To be clear, the machine model (as usual in this context) is a multi-tape Turing machine with random-access input: i.e., the input is accessed by means of a query (index) tape; if the query tape holds number $q$ in binary, we can ask the machine to provide the $q$th bit of the input. (The query does not modify the content of the query tape, or its head position.)

For $\exists\dlt$, the existential witness is accessed through another query tape of its own. (Perhaps we could even allow an arbitrary finite number of such witness tapes; this would make $\exists\dlt$ closed under the $\exists$ operator, and $\exists\dlt=\exists\nlt$. I’m not sure what is the most natural definition here; the upper bounds below hold in the more general setting, but I’d be happy for an answer with just one witness.)

Clearly, we can simulate nondeterminism by an existential witness that records the sequence of nondeterministic choices, hence $$\nlt\subseteq\exists\dlt.$$ The question is whether the converse is true as well:

Question: Is $\exists\dlt=\nlt$? If not, is at least $\exists\dlt\subseteq\mr{NTIME}\bigl(\log n(\log\log n)^{O(1)}\bigr)$?

I can show that $$\begin{align*}\exists\dlt&\subseteq\Sigma_2\text-\mr{TIME}(\log n)\subseteq\mr{AC}^0,\\ \exists\dlt&\subseteq\mr{NTIME}\bigl((\log n)^2\bigr).\end{align*}$$ More precisely, the following holds, which implies both:

Proposition: Every $\exists\dlt$ language can be decided by a $\Sigma_2$ alternating machine that makes $O(\log n)$ existential steps and $\log\log n+O(1)$ universal steps followed by $O(\log n)$ deterministic steps.

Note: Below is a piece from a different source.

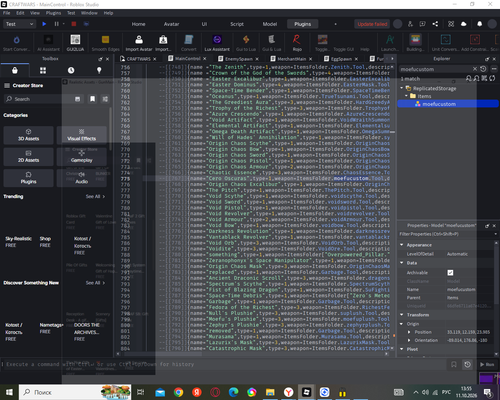Collapse the ReplicatedStorage tree node
Viewport: 500px width, 400px height.
pos(402,88)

To see this, first observe that an accepting run of the $\exists\dlt$ machine can only access $O(\log n)$ bits of the existential witness. (This is the crucial difference from $\exists\mr{coNLOGTIME}=\mr{NP}$, by the way.) We can simulate it by nondeterministically guessing the string $a=(a_0,\dots,a_{c\log n})$ of answers to witness queries made during the computation, and then running the $\dlt$ verifier.

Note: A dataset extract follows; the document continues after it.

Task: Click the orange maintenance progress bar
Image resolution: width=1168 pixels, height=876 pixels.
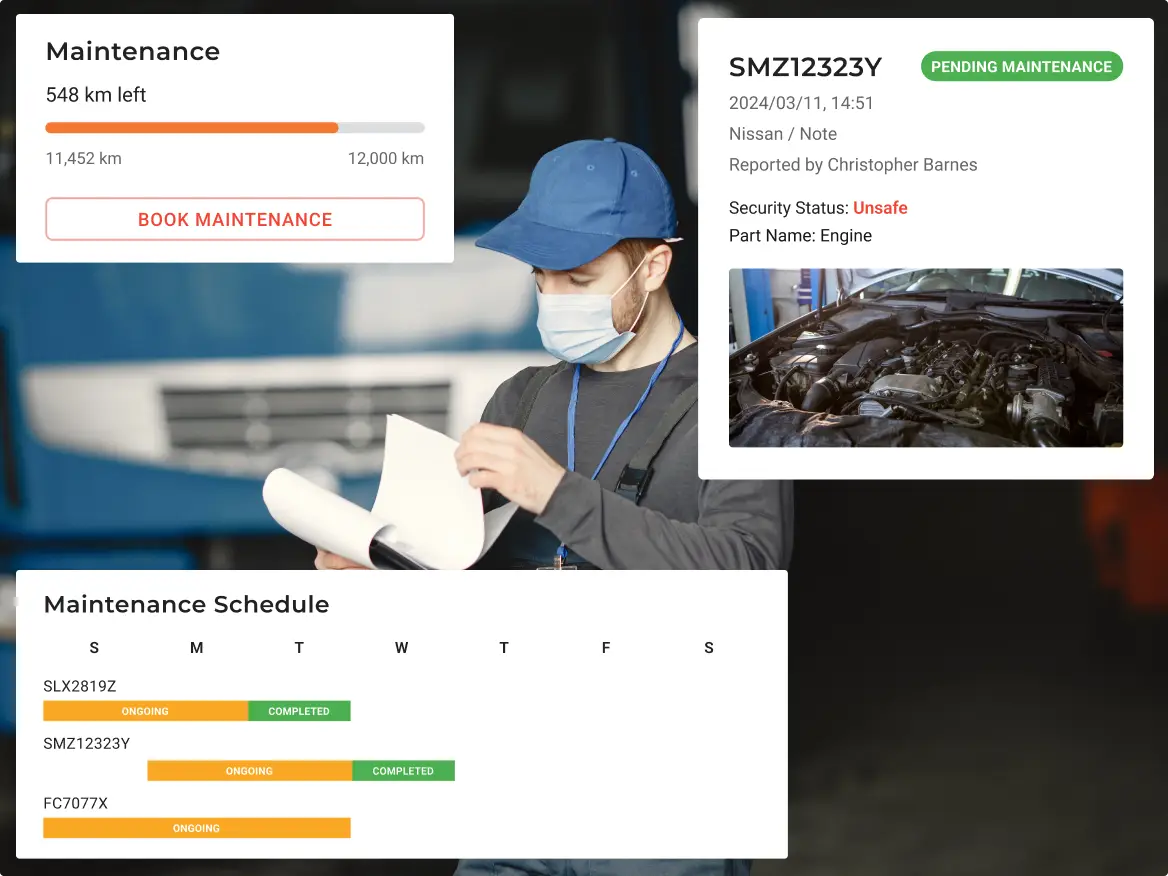Action: point(192,128)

The catch is we also need to make sure that $a$ is internally consistent: if the machine happens to ask for the same position twice, it receives the same answer each time. That is, if $q_i\in\{0,1\}^{O(\log n)}$ denotes the content of the query tape during the $i$th witness query, we have $$\forall i,j\le c\log n\:(q_i=q_j\implies a_i=a_j).\tag{$*$}$$ We can test this deterministically by trying all $O((\log n)^2)$ choices for $i,j$ and running the $O(\log n)$ simulation to determine $q_i,q_j,a_i,a_j$, in total time $O((\log n)^3)$; alternatively, we can select $i,j$ co-nondeterministically by making $2\log\log n+O(1)$ universal steps followed by the $O(\log n)$ deterministic simulation.

We can implement the test more efficiently by universally selecting only $i$, and then testing $(*)$ for all $j$ in a single $O(\log n)$-time pass as follows. We put a copy of $q_i$ on a work tape whose head mimicks the movement of the witness query tape, so that whenever we change the witness query tape, we know whether the newly written bit agrees or disagrees with $q_i$. Using this information, we can maintain on another work tape a unary counter showing the Hamming distance between $q_i$ and the current content of the witness query tape. Thus, we know when the machine makes a witness query with $q_j=q_i$, and we can check if $a_i=a_j$.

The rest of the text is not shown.